TİS masası antidemokratik
 
KESK olarak, 4688' in ve bu yasayla kurulan TİS masasının antidemokratik olduğunu, tarafların belirlenmesinden, imza yetkisine kadar gerçek bir toplu pazarlıktan uzak olduğunu, ayrıca kadınların taleplerini ve sorunlarını yok sayan cinsiyet körü bir düzenek olduğunu yıllardır ifade ediyoruz. Öte yandan TIS masasında kadın temsilinin olması ve kadın taleplerinin ayrı başlık ve fasıllarda tartışılması için yıllardır büyük çaba sarf ediyoruz.”
 
Kadınlar 2022-2023 yılları için imzalanacak TİS sözleşmesinde yer almasını istedikleri taleplerini şöyle sıraladı:
 
“*Grevli, gerçek bir toplu sözleşme yasası yapılmalı, kadınların görüşmelerde temsiliyeti sağlanmalıdır. TİS görüşmelerinde kadın talepleri ayrı bir başlıkta ve gündemle ele alınmalı, mutabakat metninde de aynı şekilde tek başlık altında toplanmalıdır.
 
*ILO standartları ve kamu emekçisi kadınların fiziksel ve sosyal koşulları dikkate alınarak, çalışan hamile kadına doğum öncesi 8 hafta, doğum sonrası 24 hafta olmak üzere en az 32 hafta ücretli doğum izni verilmelidir. Doğum sonrası ücretli-ücretsiz izin ile süt izni kullananlar sosyal ve özlük hak kaybı yaşamamalıdır.
 
*ILO'nun 190 sayılı Şiddet ve Taciz Sözleşmesi imzalanmalıdır. Kadınlara ve LGBTI+lara uygulanan ayrımcılık, fiziksel cinsel, psikolojik, ekonomik şiddet ve taciz, sözlü sataşma, israrlı takip ve dijital taciz son bulmalı, toplumsal cinsiyet eşitliğinin sağlandığı bir çalışma yaşamı ve ortamı sağlanmalıdır.
 
*Boşanan, boşanma aşamasında olan, fiziksel, cinsel, psikolojik, ekonomik şiddet ve taciz, israrlı takibe uğrayan kadın emekçilerin tayin ve yer değişikliği talepleri herhangi bir belge ibrazı istenmeksizin kabul edilmelidir.
 
*Çalışma yaşamında şiddet taciz aynı zamanda çalışanların sağlığı sorunu olarak görülmeli ve İşçi Sağlığı ve Güvenliği Kurulu'nun çalışmalarının bir parçası haline getirilmelidir.

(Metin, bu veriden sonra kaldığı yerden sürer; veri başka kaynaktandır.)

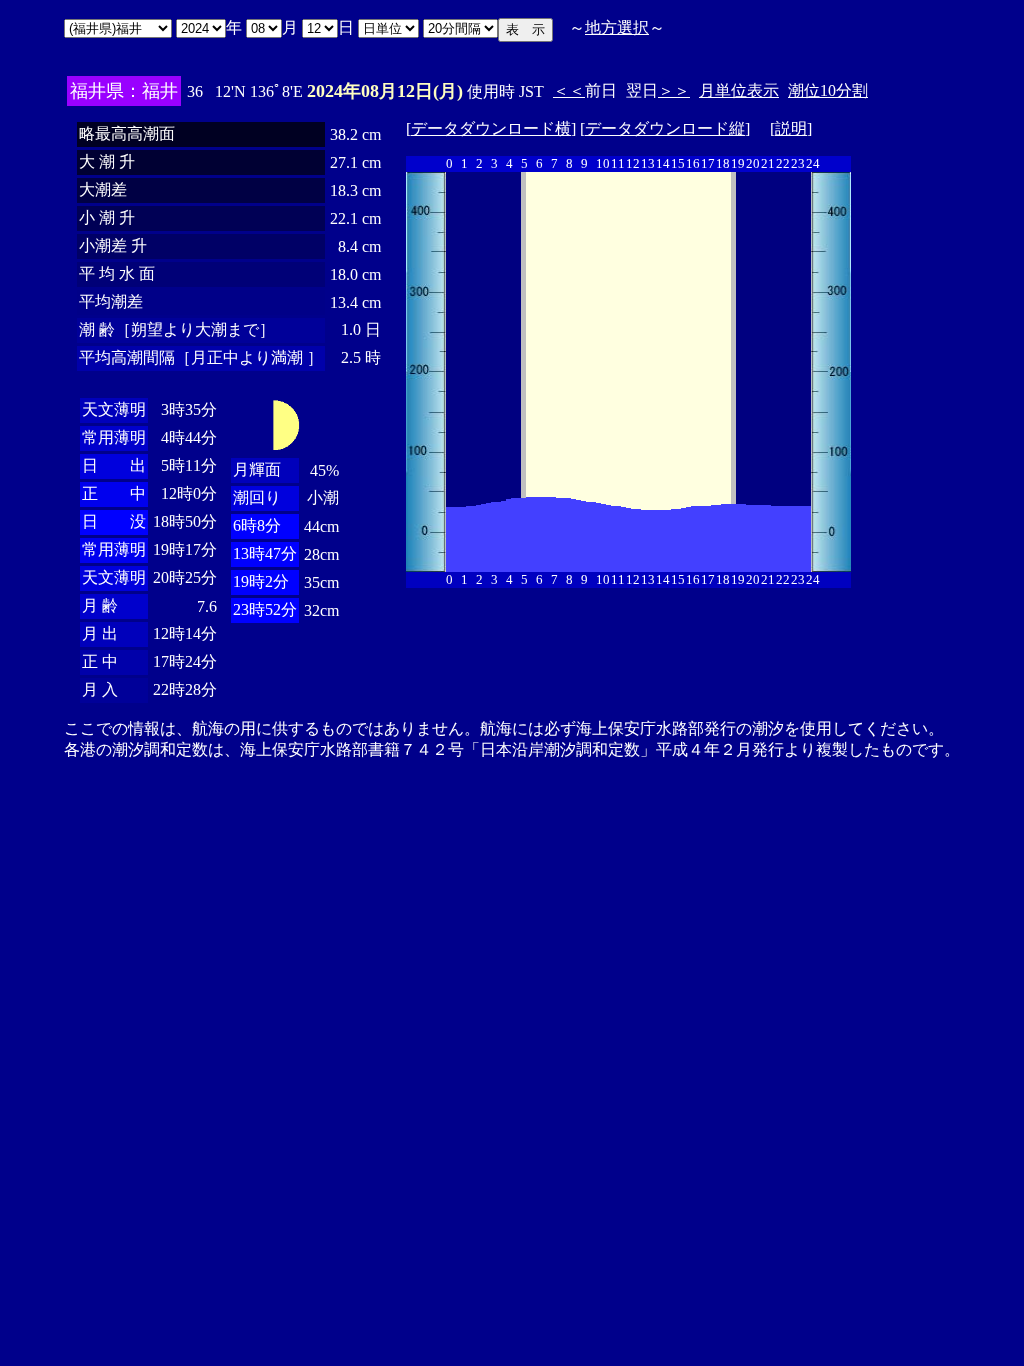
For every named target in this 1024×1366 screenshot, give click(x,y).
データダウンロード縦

Toplumsal cinsiyet eşitliği ve şiddet ve tacizin önlenmesine yönelik eğitimler ve farkındalık çalışmaları kadınların ve LGBTI+ bireylerin ihtiyaç duyabileceği sağlık ve/veya psikolojik destek kurul çalışmalarının parçası haline getirilmelidir.
 
*8 Mart'ta tüm kamu çalışanı kadınların ücretli izinli sayılması için yasal düzenleme yapılmalıdır.
 
*Kamu kreşleri yeniden açılmalıdır. Kadın erkek fark etmeksizin en az 50 çalışanın olduğu işyerlerinde, ücretsiz, nitelikli, anadilinde ve gerektiğinde 7/24 hizmet verecek, istihdam biçimine bakılmaksızın tüm çalışanların yararlanacağı kreşler açılmalıdır.
 
*İstanbul Sözleşmesi'nin feshi iptal edilmeli, sözleşmenin etkin bir biçimde uygulanması sağlanmalıdır.
 
*Kadınların çifte mesaisi göz önünde tutularak erken emeklilik ve yıpranma payı sosyal güvenlik sistemine dâhil edilmelidir.
 
*Nüfusu 50 bini geçen belediyelerde şiddete ve istismara uğrayan kadın ve çocuklar için sığınma açılmalı, sığınma evlerinin uluslararası standartlara uygun hizmet verecek hale getirilmesi sağlanmalıdır. Bu hizmetlerden trans kadınların da yararlanması sağlanmalıdır.
 
*Kamuda toplumsal cinsiyet eşitsizliklerini ortadan kaldırmak ve kadınların yönetim düzeylerinde yer almalarını sağlamak için cinsiyet eşitliği sağlayan mekanizmalar uygulanmalıdır.
 
*Eğitim alanında müfredat toplumsal cinsiyet eşitliği esas alınarak düzenlenmeli, cinsiyet, cinsiyet kimliği ve cinsel yönelim ayrımcılığının ortadan kalkması için okul öncesinden itibaren tüm kademelerde Toplumsal Cinsiyet Eşitliği Eğitimi zorunlu ders olarak okutulmalıdır.
 
*HPV aşısı (rahim ağzı kanser aşısı) ücretsiz olmalıdır ve özellikle risk grubundaki kadın emekçiler başta olmak üzere 26 yaşından büyük olsalar dahi tüm kadınlar açısından aşıya ulaşımın önündeki engeller kaldırılmalıdır.
 
*Talepleri halinde kadınlara regl dönemlerinde ayda 2 gün ücretli izin hakkı tanınmalıdır.”
 
Kadınlar dayanışmaya çağrıldı.
 
Açıklamada, tüm kamu emekçisi kadınları, her biri yaşamsal bu ortak taleplerimiz etrafında KESK'e bağlı sendikalarda örgütlenme çağrısı yapılarak, “Toplu sözleşme sürecine sıkışmadan haklı taleplerimizi tüm meşru zeminlerde sonuç alıncaya kadar kararlı bir şekilde birlikte sahiplenmeye, kadınları görmezden gelenlere, cinsiyetçi ve homofobik yaklaşımlara, kadın düşmanlarına birlikte karşı koymaya ve de yıllardır yılmadan sürdürdüğümüz eşitlik, özgürlük, emek, barış, laiklik, demokrasi mücadelemizi birlikte yükseltmeye çağırıyoruz” denildi.